Purpose: Ewing sarcoma is a pediatric bone tumor that absolutely relies on the transcriptional activity of the EWS/ETS family of fusion oncoproteins. While the most common fusion, EWS/FLI, utilizes lysine-specific demethylase 1 (LSD1) to repress critical tumor suppressors, small-molecule blockade of LSD1 has not yet been thoroughly explored as a therapeutic approach for Ewing sarcoma. We therefore evaluated the translational potential of potent and specific LSD1 inhibition with HCI2509 on the transcriptional program of both EWS/FLI and EWS/ERG as well as the downstream oncogenic phenotypes driven by EWS/ETS fusions in both in vitro and in vivo models of Ewing sarcoma.
Experimental design: RNA-seq was used to compare the transcriptional profiles of EWS/FLI, EWS/ERG, and treatment with HCI2509 in both EWS/FLI- and EWS/ERG-containing cell lines. We then evaluated morphologic phenotypes of treated cells with immunofluorescence. The induction of apoptosis was evaluated using caspase-3/7 activation and TUNEL staining.

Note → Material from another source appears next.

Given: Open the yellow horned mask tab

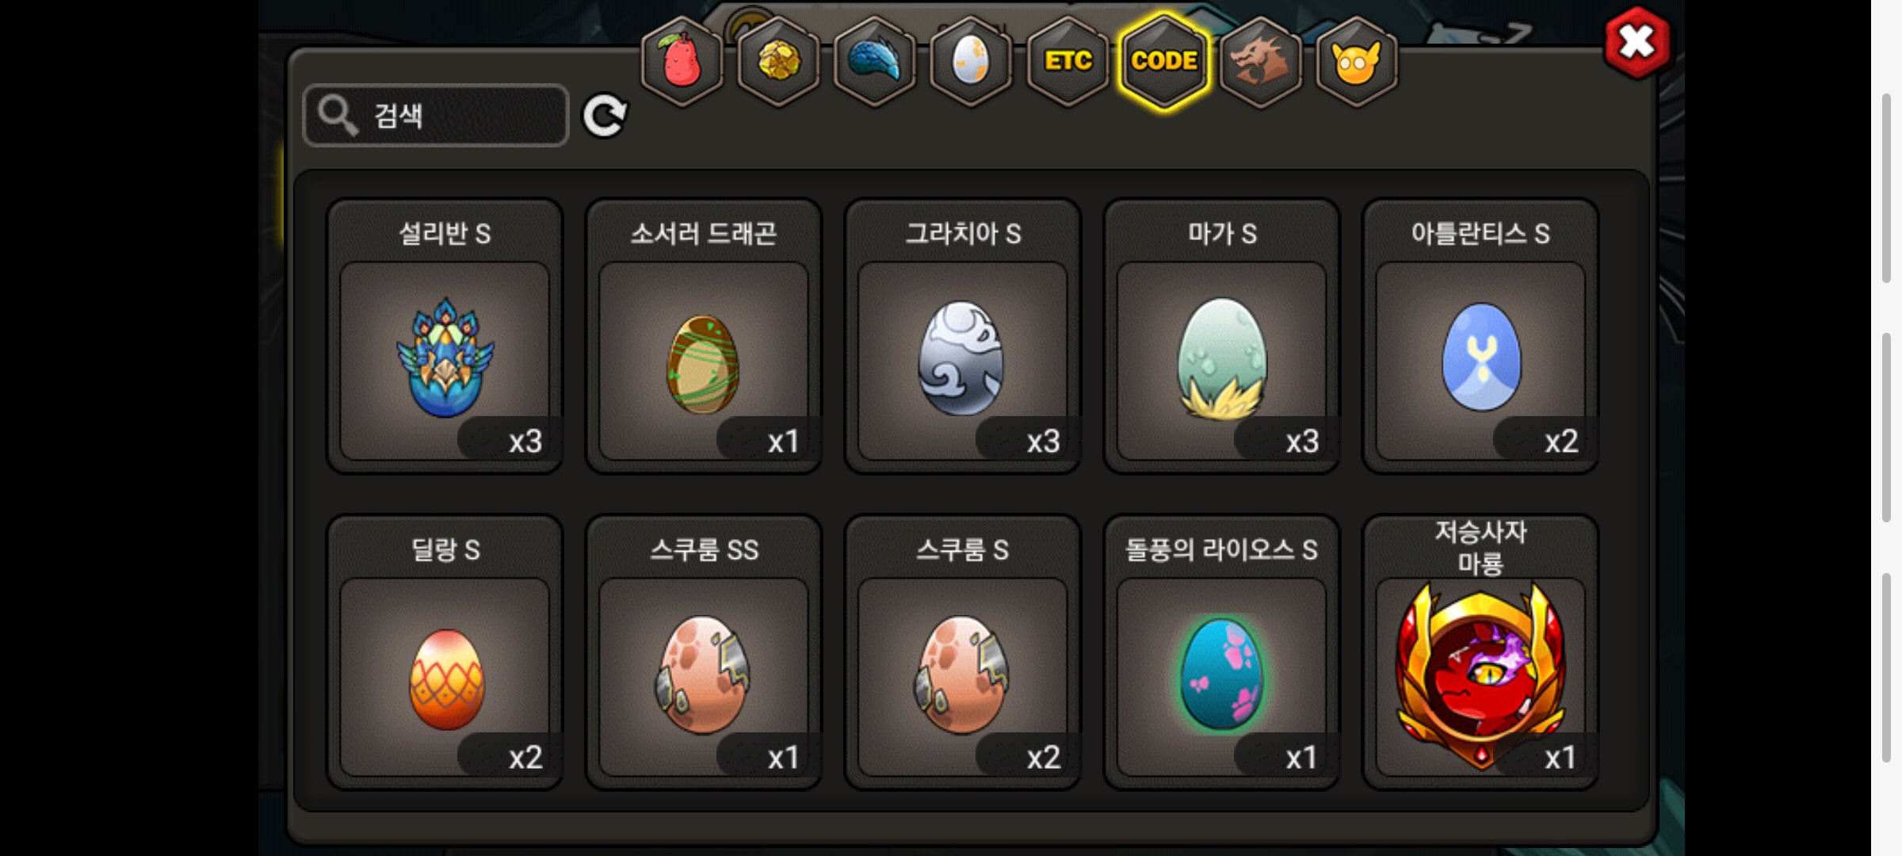Looking at the screenshot, I should pyautogui.click(x=1357, y=61).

Colony forming assays were used to test oncogenic transformation and xenograft studies with patient-derived cell lines were used to evaluate the effects of HCI2509 on tumorigenesis.
Results: HCI2509 caused a dramatic reversal of both the up- and downregulated transcriptional profiles of EWS/FLI and EWS/ERG accompanied by the induction of apoptosis and disruption of morphologic and oncogenic phenotypes modulated by EWS/FLI. Importantly, HCI2509 displayed single-agent efficacy in multiple xenograft models.
Conclusions: These data support epigenetic modulation with HCI2509 as a therapeutic strategy for Ewing sarcoma, and highlight a critical dual role for LSD1 in the oncogenic transcriptional activity of EWS/ETS proteins.
©2014 American Association for Cancer Research.